### STORED DATA
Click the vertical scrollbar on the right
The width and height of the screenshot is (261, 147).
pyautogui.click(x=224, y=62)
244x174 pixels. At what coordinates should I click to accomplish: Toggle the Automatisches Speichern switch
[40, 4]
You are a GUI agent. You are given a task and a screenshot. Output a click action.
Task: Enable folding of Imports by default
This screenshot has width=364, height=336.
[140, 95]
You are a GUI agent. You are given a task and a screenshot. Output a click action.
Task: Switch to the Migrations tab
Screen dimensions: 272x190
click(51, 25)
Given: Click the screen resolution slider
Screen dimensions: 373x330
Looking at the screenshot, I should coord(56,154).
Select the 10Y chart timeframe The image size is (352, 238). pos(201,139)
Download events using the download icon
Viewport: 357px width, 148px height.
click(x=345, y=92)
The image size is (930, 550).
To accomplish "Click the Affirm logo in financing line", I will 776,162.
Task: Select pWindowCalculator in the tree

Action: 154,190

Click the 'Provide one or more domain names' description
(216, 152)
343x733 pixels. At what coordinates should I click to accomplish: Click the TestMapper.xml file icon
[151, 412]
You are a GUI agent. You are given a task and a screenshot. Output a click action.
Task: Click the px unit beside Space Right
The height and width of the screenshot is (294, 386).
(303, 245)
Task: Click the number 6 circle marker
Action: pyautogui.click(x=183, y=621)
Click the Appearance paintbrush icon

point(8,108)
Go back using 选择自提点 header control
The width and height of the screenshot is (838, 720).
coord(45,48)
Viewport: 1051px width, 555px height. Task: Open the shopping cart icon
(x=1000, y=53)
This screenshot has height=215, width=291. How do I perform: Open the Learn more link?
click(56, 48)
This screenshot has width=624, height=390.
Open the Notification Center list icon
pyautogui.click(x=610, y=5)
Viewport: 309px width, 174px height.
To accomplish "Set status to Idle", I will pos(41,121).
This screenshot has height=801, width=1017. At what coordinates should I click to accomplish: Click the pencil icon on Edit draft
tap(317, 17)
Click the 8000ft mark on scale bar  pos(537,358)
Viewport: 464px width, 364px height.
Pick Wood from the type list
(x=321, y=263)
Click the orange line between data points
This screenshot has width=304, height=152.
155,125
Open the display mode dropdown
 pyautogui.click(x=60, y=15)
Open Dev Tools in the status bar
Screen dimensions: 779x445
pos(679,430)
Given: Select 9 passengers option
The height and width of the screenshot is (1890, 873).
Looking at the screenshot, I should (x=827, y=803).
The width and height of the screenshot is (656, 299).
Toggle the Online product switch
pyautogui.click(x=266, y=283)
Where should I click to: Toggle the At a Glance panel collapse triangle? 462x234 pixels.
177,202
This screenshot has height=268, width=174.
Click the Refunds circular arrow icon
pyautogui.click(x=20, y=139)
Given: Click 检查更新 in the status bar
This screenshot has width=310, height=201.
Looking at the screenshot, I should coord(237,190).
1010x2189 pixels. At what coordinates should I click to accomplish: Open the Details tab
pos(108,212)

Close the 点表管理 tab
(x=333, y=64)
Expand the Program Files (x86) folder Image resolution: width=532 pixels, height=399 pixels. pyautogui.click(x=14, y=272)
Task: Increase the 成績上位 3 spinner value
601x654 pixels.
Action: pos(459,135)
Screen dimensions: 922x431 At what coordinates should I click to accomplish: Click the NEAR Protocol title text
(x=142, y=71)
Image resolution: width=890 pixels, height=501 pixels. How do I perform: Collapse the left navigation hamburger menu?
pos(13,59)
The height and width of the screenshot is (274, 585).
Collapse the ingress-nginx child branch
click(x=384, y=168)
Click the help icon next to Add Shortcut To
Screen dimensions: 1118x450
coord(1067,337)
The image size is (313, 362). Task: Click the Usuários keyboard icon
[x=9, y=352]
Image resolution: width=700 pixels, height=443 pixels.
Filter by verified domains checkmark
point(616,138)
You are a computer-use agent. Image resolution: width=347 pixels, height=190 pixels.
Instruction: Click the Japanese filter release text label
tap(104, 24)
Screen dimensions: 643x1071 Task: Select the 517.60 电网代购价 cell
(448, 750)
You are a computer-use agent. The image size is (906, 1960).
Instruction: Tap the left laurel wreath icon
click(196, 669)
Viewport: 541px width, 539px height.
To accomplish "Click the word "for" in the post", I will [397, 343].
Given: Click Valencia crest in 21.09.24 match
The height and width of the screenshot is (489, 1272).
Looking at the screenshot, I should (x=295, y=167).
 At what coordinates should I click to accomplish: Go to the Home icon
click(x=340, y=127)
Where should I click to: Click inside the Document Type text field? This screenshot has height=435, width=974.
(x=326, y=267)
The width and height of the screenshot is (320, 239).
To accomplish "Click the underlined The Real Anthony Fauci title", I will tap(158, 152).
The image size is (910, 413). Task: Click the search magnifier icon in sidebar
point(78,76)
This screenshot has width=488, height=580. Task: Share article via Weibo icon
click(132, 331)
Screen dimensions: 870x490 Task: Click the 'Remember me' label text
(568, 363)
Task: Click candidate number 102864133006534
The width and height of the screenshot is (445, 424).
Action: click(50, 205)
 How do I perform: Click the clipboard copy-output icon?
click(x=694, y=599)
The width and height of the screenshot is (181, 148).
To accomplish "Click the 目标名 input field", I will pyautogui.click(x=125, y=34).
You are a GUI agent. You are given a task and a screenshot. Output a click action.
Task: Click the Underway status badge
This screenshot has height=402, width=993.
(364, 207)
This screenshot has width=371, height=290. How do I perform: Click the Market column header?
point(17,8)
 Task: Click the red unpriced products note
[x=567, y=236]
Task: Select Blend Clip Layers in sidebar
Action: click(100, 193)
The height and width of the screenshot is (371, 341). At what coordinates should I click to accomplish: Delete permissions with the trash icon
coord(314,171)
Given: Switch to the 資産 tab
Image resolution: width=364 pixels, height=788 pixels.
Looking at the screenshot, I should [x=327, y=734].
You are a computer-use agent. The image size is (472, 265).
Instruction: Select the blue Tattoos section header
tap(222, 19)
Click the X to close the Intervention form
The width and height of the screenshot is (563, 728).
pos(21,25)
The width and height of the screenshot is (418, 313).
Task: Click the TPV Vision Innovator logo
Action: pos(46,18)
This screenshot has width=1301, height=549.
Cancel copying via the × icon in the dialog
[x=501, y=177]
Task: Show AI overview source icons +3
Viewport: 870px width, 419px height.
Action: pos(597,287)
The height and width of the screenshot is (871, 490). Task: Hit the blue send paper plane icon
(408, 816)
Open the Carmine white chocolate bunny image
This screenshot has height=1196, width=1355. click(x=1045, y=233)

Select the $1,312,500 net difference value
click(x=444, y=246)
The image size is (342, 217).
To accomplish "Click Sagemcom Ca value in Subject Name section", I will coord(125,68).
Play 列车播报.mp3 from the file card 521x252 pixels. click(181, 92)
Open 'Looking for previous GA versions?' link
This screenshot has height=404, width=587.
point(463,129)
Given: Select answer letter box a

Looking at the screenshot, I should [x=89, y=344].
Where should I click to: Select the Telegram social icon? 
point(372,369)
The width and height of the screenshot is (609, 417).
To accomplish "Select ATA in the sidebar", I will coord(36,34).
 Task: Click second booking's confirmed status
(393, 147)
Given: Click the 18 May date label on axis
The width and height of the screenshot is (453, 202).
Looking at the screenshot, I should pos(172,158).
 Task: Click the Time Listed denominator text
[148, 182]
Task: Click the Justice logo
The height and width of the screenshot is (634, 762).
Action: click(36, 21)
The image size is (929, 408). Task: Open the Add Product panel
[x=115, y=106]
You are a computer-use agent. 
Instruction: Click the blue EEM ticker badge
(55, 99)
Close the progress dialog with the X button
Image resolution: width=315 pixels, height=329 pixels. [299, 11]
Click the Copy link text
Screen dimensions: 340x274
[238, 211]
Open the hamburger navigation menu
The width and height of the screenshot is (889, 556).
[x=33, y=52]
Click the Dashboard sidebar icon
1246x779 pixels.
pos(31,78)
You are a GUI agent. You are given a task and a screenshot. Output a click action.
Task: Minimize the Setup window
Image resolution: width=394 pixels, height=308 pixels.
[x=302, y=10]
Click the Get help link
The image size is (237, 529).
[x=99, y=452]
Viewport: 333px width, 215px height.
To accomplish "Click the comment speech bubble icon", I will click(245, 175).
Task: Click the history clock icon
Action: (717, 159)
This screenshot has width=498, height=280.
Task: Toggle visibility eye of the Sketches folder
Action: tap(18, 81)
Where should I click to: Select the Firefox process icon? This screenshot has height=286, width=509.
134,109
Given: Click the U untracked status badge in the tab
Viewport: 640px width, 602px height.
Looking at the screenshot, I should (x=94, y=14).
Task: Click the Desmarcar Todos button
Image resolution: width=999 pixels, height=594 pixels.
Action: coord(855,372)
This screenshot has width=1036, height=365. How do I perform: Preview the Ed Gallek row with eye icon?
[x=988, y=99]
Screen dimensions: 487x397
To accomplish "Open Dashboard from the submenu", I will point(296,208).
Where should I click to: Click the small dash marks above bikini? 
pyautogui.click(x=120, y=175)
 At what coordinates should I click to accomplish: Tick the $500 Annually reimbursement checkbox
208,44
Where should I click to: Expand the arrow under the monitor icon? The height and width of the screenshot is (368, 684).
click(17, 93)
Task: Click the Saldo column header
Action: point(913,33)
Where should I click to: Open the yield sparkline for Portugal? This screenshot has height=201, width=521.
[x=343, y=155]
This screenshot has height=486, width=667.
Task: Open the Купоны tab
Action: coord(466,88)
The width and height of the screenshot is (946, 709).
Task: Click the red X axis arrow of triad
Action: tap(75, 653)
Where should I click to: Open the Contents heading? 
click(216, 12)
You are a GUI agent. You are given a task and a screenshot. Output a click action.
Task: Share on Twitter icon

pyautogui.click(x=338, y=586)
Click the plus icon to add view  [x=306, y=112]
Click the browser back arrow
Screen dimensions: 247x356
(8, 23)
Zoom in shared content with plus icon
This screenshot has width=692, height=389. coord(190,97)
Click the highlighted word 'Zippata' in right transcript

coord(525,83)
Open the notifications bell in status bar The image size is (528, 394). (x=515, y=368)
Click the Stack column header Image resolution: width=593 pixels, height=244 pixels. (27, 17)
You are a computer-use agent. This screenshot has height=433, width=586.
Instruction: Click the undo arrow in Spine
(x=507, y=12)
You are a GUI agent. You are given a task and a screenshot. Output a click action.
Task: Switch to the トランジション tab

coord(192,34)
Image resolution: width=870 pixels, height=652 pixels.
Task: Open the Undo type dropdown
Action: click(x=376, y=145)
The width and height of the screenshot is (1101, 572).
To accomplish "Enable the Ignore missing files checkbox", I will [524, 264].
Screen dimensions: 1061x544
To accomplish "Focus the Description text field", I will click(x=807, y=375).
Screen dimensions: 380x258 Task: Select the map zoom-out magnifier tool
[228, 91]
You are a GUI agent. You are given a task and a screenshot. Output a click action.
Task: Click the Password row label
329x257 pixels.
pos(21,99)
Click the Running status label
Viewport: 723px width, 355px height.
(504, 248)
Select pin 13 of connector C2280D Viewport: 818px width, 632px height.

### WHAT NEEDS TO BE DONE
Which lines above contain the word "back"? Copy all of them.

### OUTPUT BELOW
Go back using 选择自提点 header control
Click the browser back arrow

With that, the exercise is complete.